Make sure you drop the POC index before proceeding:

DROP INDEX idx_poc ON Sales.Orders;

The third solution is based on the concatenation of elements. It implements a technique you can think of as a carry-along sort. You start by writing a grouped query that groups the rows by the P element (custid). In the SELECT list, you convert the O (orderdate DESC, orderid DESC) and C (empid) elements to strings and concatenate them into one string. What’s important here is to convert the original values into string forms that preserve the original ordering behavior of the values. For example, use leading zeros for integers, use the form YYYYMMDD for dates, and so on. It’s only important to preserve ordering behavior for the O element to filter the right rows. The C element should be added just to return it in the output. You apply the MAX aggregate to the concatenated string. This results in returning one row per customer, with a concatenated string holding the elements from the most recent order. Finally, you define a CTE based on the grouped query, and in the outer query you extract the individual columns from the concatenated string and convert them back to the original types. Here’s the complete solution query:

WITH C AS
(
  SELECT
    custid,
    MAX( (CONVERT(CHAR(8), orderdate, 112)
          + RIGHT('000000000' + CAST(orderid AS VARCHAR(10)), 10)
          + CAST(empid AS CHAR(10)) ) COLLATE Latin1_General_BIN2 ) AS s
  FROM Sales.Orders
  GROUP BY custid
)
SELECT custid,
  CAST( SUBSTRING(s,  1,  8) AS DATE     ) AS orderdate,
  CAST( SUBSTRING(s,  9, 10) AS INT      ) AS orderid,
  CAST( SUBSTRING(s, 19, 10) AS CHAR(10) ) AS empid
FROM C;

What’s nice about this solution is that it scales much better than the others.
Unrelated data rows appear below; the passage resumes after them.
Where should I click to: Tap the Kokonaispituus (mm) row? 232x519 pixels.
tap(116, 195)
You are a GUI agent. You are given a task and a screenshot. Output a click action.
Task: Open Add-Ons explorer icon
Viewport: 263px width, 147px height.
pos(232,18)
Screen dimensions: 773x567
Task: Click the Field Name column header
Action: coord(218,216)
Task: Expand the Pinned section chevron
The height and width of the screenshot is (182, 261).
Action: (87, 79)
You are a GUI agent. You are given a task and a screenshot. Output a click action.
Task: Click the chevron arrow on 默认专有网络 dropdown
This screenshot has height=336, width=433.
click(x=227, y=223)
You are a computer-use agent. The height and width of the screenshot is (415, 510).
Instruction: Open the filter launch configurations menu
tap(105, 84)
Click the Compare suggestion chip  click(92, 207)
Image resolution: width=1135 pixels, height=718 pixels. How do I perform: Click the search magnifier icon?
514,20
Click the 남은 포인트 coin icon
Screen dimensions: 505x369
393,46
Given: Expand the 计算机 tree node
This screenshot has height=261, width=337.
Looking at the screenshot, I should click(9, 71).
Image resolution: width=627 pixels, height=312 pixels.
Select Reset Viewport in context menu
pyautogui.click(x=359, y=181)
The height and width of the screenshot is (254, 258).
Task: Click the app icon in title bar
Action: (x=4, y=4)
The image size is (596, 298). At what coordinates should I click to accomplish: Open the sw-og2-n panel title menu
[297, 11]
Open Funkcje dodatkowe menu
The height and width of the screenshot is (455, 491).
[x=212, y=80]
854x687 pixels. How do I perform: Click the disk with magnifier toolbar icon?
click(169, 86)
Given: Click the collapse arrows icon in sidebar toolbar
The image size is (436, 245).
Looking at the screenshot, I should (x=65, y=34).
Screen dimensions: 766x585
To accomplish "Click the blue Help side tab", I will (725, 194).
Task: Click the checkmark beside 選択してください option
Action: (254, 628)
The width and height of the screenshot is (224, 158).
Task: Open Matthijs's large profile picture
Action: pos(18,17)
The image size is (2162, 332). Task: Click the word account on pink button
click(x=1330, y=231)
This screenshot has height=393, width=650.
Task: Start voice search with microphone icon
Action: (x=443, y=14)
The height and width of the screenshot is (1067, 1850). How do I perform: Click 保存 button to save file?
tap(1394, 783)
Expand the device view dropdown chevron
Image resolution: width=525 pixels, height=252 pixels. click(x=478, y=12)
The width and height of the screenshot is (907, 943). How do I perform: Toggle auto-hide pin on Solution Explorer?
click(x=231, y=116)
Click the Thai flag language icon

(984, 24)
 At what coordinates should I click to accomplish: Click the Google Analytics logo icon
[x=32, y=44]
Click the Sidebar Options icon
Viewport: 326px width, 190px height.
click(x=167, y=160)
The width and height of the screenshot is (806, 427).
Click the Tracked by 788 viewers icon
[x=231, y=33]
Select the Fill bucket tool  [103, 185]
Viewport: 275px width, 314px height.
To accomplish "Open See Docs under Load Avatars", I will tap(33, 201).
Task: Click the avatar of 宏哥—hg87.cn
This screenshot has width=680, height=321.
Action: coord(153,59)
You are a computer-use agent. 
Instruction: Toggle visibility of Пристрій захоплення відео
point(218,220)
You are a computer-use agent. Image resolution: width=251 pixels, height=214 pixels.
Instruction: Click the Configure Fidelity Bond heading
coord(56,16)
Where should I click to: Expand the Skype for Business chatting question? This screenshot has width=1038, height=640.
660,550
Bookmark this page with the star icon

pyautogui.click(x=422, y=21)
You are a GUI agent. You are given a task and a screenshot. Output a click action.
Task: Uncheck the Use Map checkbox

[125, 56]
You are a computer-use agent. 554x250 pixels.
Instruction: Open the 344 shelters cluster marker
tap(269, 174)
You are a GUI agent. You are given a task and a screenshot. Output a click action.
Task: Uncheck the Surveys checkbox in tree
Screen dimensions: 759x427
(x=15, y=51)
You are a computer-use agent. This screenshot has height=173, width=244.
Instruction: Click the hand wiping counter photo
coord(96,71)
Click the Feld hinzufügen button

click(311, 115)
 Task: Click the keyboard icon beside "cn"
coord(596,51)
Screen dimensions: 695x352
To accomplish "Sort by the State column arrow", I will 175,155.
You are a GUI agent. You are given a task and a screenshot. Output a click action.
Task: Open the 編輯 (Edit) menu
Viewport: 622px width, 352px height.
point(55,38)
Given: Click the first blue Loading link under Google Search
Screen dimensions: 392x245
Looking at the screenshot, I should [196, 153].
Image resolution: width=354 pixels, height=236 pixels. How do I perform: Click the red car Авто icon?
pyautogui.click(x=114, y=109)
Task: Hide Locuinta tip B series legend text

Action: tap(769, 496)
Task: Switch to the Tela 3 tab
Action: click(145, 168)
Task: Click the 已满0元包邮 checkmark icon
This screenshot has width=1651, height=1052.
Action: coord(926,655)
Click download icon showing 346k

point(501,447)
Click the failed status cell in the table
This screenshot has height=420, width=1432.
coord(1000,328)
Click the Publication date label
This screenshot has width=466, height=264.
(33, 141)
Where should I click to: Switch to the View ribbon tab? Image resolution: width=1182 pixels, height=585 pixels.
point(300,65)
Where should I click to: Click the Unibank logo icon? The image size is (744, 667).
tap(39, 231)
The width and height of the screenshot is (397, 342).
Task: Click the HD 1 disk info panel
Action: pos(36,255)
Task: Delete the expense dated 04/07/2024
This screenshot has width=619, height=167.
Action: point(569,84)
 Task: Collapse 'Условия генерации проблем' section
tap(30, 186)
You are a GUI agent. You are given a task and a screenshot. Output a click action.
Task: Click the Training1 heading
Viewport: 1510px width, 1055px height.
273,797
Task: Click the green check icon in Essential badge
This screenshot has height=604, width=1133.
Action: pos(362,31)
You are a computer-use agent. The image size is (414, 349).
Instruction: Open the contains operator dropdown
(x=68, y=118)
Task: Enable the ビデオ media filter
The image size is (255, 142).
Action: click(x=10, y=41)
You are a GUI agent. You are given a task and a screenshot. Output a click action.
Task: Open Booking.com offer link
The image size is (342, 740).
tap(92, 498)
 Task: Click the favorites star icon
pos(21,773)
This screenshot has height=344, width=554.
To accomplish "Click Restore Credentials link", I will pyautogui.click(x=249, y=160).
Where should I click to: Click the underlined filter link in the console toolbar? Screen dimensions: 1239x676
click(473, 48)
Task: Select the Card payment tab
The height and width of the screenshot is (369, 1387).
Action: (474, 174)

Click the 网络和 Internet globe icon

With a small input table, the optimizer usually sorts the data and then uses an order-based aggregate (the Stream Aggregate operator). But with a large input table, the optimizer usually uses parallelism, with a local hash-based aggregate for each thread doing the bulk of the work, and a global aggregate that aggregates the local ones. You can see this approach by running the carry-along-sort solution against the Orders table in the PerformanceV3 database:

USE PerformanceV3;

WITH C AS
(
  SELECT
    custid,
    MAX( (CONVERT(CHAR(8), orderdate, 112)
          + RIGHT('000000000' + CAST(orderid AS VARCHAR(10)), 10)
          + CAST(empid AS CHAR(10)) ) COLLATE Latin1_General_BIN2 ) AS s
  FROM dbo.Orders
  GROUP BY custid
)
SELECT custid,
  CAST( SUBSTRING(s,  1,  8) AS DATE     ) AS orderdate,
  CAST( SUBSTRING(s,  9, 10) AS INT      ) AS orderid,
  CAST( SUBSTRING(s, 19, 10) AS CHAR(10) ) AS empid
FROM C;

The execution plan for this query is shown in Figure 5-11.

Figure 5-11

FIGURE 5-11 Plan for a solution using concatenation.

This exercise emphasizes again that there are usually multiple ways to solve any given querying task, and it’s not like one of the solutions is optimal in all cases. In query tuning, different factors are at play, and under different conditions different solutions are optimal.